Paseo por la orilla del río, ahora medio arreglada por una de esas intervenciones del urbanismo contemporáneo con las que invadimos los espacios que nos rodean: un carril para bicicletas, otro para paseantes accidentales, unos bancos ocasión para ejercicios de botellón. Tres adolescentes golpean rítmicamente unos tambores y crean un tapiz sonoro entre el ruido insoportable y el ritmo acompasado. Se me ocurre que es una forma de conversar realizada en la interminable secuencia de repiques. No se dicen mucho más ni mucho menos que esos paseantes enredados en conversaciones autológicas en las que el ni el acompañante escucha ni al hablante le importa. Cada generación crea sus mediaciones: lugares, objetos, ritos que forman la trama de las relaciones con los otros. En mi niñez miraba con distancia y aburrimiento aquella adición de los mayores a ir a la iglesia en cuanto tenían un momento, especialmente en los mejores momentos: los domingos por la mañana. No sabía aún que aquellos reclinatorios, aquellas columnatas y naves, aquellos espacios de sombra eran un cruce de miradas y formas de reconocimiento en los que realizaban su identidad. Esta tarde miro con la misma distancia, pero con más simpatía, estos diálogos de harekrisnas que adornan el paseo fluvial.
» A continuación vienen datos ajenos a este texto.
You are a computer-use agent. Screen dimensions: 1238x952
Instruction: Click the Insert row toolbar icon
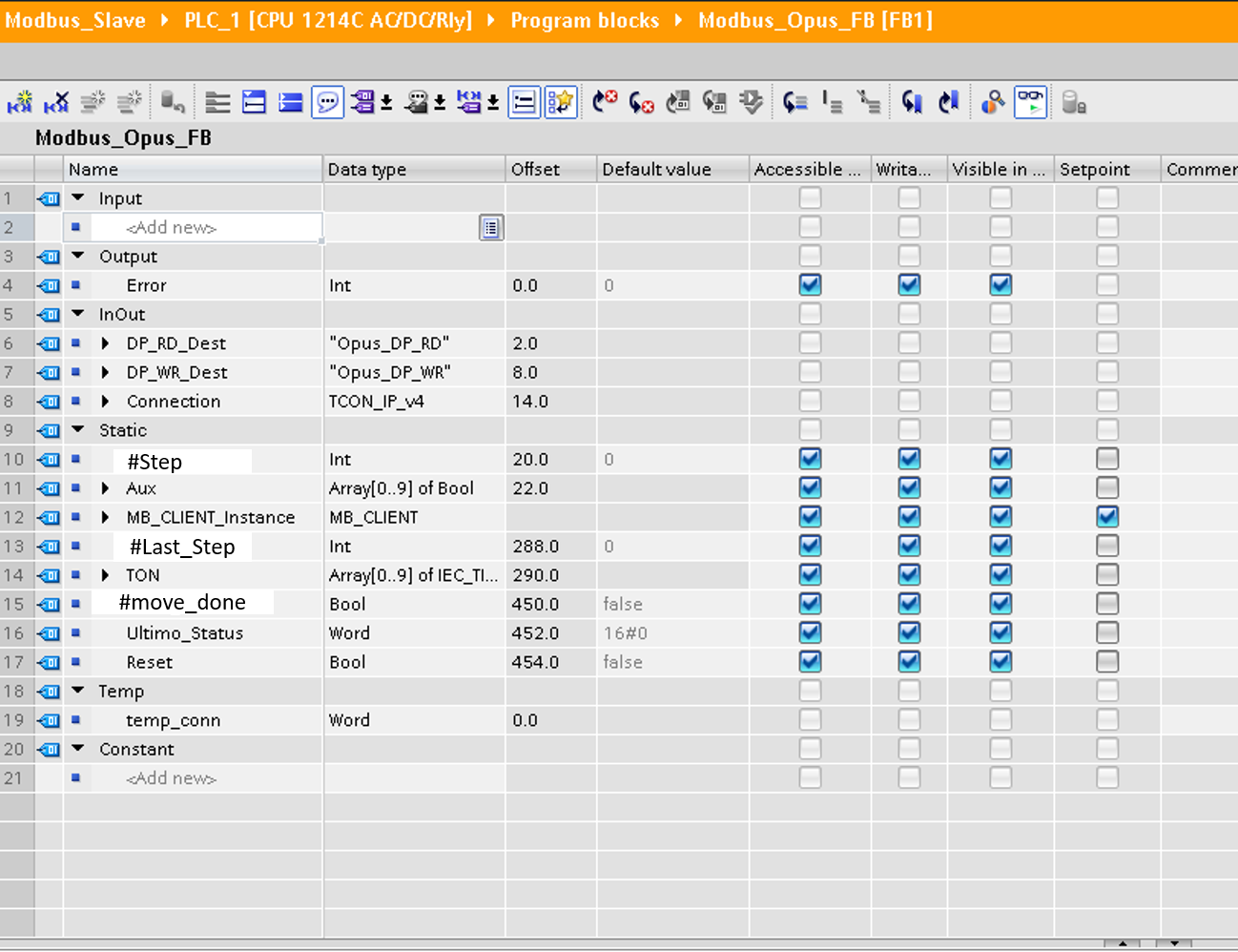(x=254, y=102)
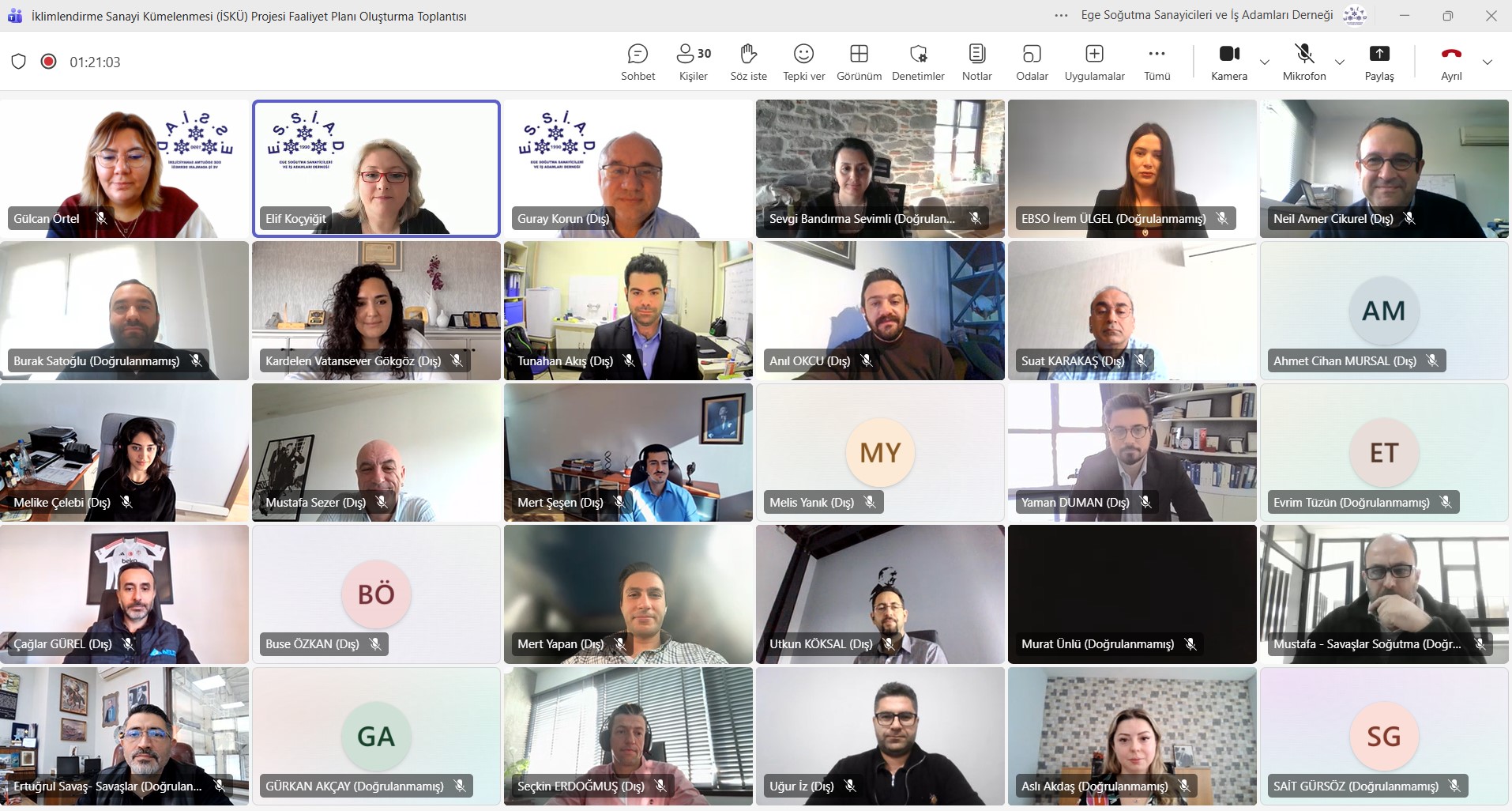Leave the meeting with Ayrıl

pos(1451,62)
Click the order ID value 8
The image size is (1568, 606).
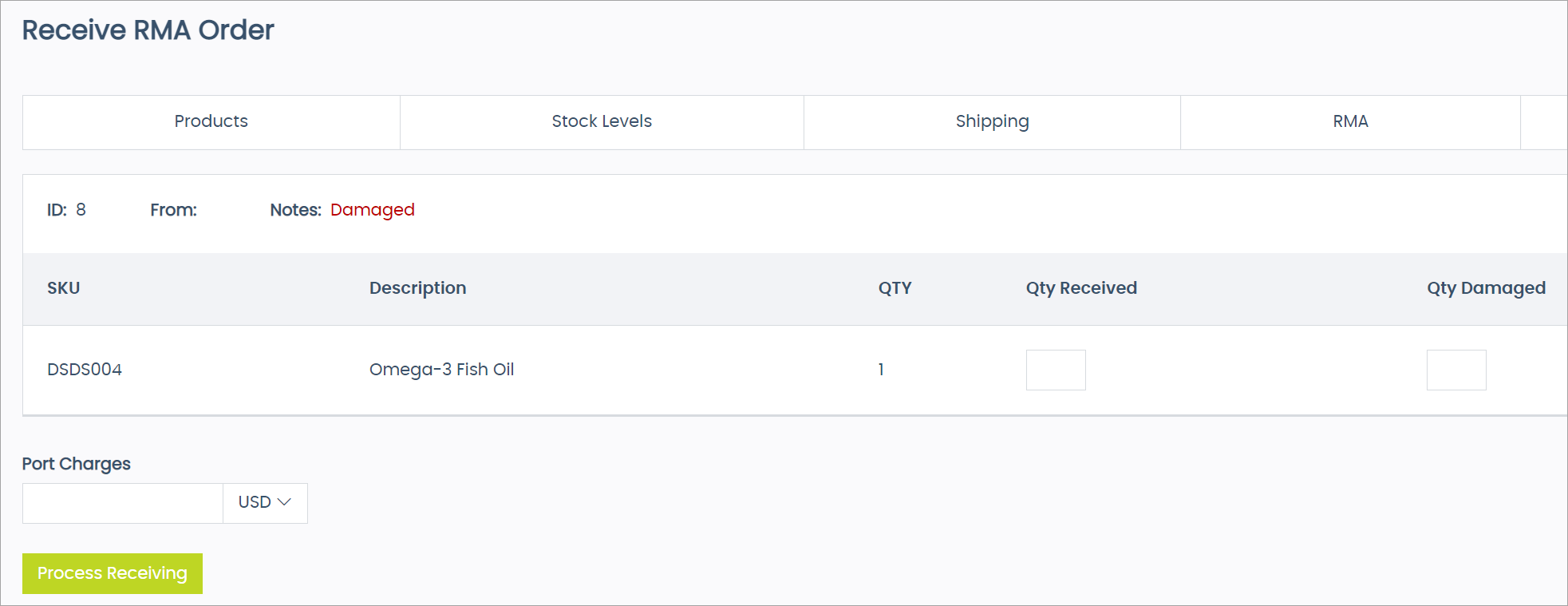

Somos los objetos que nos rodean. Depositamos en ellos la responsabilidad de nuestras trayectorias vitales, de nuestros encuentros y desencuentros, de nuestras aspiraciones y decepciones. El viejo cuento explica que el niño descubrió que el emperador estaba desnudo, pero la realidad es la inversa: el niño descubre que los vestidos no tienen emperador.
Google certifica la roca que somos desde lejos.